I was putting fresh sheets on the bed, and wallowing, and the opening chimes of All Things Considered blared out of the bedroom radio and it took me back to November, 2008. A newborn, a birth plan that went completely down the crapper, a freshly incised uterus and abdomen, and no one here to help me. Welcome to postpartum depression.

I'll admit it. There's a stigma, yes, which is one reason this post is hard to write. Lots of people experience it, few people want to come clean about it. Think for a minute: do you want to tell someone who is fawning over your beautiful bundle of joy how miserable you are? How you're falling to pieces? How it's everything you can do just to hold your shiz together long enough for your husband to get home from work? No. So you don't. Maybe you didn't, or maybe you did. Read on.

Today it hit me that, while I was sitting in the glider, sweet baby boy at my breast (my sweaty, unshowered breast that was right near the armpit that reeked as only postpartum armpits do, don't ask me why that is because for the love of God I have no answers), my days were marked by that opening chime. Four o'clock, on the dot. It meant that the downswing of the day had begun, that I only had 3 or so more hours to be alone after the crushing loneliness of another day. It was my hope. Those NPR announcers with the funny names (Silvia Pojole! Mandalit del Barco!) were a lifeline. They became my friends. Adult voices telling me stories I wanted to hear about places I couldn't see because I didn't know how to do anything right anymore. News I wasn't part of, but I was, because they were bringing it into that nursery. NPR had been part of my daily routine for 10 years or so, but they saved my sorry ass that winter. Spring and summer, too.
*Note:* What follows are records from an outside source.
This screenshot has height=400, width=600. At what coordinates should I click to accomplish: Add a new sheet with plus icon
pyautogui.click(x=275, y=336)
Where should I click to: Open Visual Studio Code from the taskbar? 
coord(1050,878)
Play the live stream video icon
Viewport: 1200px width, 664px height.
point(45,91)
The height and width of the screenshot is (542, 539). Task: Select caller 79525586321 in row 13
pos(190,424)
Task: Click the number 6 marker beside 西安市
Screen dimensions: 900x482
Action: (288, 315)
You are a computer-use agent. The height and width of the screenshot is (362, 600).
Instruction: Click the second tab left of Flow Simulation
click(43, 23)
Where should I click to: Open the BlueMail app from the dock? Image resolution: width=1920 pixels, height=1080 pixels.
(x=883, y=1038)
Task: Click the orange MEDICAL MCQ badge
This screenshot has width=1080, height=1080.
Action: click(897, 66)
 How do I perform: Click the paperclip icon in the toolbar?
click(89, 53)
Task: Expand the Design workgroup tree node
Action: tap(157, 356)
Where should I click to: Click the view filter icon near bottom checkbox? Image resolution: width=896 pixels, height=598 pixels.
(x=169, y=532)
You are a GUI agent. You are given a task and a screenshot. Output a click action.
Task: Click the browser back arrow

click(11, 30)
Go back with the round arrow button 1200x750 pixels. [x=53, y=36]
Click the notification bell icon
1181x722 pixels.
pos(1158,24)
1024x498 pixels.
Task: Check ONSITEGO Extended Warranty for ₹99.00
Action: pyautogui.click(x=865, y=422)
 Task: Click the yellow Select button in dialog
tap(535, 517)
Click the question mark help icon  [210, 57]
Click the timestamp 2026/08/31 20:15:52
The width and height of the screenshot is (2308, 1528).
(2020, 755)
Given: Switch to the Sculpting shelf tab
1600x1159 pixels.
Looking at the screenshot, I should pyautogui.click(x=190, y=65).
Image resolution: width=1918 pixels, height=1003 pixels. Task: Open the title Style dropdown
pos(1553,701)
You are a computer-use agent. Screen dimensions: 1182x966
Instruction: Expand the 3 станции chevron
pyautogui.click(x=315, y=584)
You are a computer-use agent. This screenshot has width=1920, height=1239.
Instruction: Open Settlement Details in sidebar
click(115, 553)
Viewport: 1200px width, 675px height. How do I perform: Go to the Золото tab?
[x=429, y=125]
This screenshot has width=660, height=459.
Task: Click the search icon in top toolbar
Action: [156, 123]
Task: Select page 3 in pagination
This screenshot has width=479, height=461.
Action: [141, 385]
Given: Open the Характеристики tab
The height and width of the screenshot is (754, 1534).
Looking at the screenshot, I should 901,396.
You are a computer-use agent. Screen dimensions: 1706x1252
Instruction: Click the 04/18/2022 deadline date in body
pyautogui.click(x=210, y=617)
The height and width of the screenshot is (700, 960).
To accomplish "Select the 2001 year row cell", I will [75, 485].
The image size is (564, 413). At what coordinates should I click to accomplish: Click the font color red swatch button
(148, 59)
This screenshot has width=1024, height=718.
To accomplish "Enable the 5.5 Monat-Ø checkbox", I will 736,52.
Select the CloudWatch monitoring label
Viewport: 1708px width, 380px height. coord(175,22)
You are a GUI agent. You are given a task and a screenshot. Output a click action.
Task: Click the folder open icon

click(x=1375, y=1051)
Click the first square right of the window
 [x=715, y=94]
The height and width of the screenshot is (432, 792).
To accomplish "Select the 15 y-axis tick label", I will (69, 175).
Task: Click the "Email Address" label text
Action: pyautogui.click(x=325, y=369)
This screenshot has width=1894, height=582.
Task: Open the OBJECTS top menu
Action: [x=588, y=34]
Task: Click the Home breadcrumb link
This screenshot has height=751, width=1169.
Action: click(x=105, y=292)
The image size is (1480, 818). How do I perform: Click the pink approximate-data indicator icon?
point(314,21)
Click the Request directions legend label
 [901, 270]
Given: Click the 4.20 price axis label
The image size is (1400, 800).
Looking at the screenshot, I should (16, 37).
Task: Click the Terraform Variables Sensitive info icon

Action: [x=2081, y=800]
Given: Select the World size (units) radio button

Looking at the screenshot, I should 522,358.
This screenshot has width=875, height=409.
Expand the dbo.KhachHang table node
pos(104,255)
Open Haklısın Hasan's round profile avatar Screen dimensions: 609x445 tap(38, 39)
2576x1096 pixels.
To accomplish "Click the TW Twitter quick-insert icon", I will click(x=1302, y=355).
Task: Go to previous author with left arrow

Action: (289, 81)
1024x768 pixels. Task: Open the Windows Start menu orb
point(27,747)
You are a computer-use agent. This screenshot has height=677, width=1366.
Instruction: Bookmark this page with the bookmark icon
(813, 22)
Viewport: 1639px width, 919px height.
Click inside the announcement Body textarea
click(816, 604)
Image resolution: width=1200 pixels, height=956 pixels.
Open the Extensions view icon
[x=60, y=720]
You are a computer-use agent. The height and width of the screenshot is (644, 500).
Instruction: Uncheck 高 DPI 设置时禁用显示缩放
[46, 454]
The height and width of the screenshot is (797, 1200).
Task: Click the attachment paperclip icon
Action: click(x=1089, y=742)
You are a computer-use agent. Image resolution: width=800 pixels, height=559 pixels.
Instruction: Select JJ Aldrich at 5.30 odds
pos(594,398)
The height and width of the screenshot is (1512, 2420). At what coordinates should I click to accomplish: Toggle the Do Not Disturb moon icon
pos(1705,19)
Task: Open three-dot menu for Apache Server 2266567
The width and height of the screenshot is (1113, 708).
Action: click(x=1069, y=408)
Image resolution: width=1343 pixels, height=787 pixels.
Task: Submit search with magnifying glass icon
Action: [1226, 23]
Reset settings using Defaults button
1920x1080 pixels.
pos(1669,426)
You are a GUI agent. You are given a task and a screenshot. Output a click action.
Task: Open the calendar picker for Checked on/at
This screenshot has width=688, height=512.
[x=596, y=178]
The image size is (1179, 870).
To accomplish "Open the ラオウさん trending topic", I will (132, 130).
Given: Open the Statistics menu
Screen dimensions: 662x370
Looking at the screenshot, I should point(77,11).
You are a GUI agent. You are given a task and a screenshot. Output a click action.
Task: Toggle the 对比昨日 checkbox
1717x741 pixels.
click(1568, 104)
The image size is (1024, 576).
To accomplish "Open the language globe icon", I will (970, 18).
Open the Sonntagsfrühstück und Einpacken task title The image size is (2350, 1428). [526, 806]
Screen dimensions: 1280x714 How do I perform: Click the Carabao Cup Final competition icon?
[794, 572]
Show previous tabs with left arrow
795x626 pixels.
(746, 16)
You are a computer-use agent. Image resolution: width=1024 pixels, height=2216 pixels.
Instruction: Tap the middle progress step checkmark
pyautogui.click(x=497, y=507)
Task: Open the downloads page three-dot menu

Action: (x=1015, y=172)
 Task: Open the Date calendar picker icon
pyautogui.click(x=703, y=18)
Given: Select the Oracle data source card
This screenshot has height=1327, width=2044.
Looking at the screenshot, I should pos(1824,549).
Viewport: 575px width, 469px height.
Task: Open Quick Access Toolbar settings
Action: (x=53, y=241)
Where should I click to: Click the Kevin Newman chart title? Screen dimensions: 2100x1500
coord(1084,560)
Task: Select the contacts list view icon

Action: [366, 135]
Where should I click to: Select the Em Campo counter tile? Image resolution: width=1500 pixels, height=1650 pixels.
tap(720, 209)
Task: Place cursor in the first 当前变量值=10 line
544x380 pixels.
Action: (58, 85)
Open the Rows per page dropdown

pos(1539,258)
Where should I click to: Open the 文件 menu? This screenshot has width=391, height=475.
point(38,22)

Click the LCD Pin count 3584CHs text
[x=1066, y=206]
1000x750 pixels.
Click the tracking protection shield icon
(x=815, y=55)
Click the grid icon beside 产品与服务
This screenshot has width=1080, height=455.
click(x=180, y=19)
There's no room in your life for an eating disorder when you are nursing a newborn, so instead of taking comfort in starving myself to death I had to make do with what I had. A radio and a glider.

Yes, I did get help. Had to. So should you, and don't be embarrassed about it anymore. I know, mama, what you're feeling: desperation, utter exhaustion, isolation, shame. What I don't know is if I'm willing to put myself at risk again, knowing that if I fail, this fall could be the last one. On most levels I'm not.

Which brings me back around to the song - which will always remind me of that darkness.

Now and again we try to just stay alive
Maybe we'll turn it around because it's not too late...
It's never too late.

(please, if you are experiencing postpartum depression, i encourage you to call your doctor today. there is no shame in asking for help....only courage.)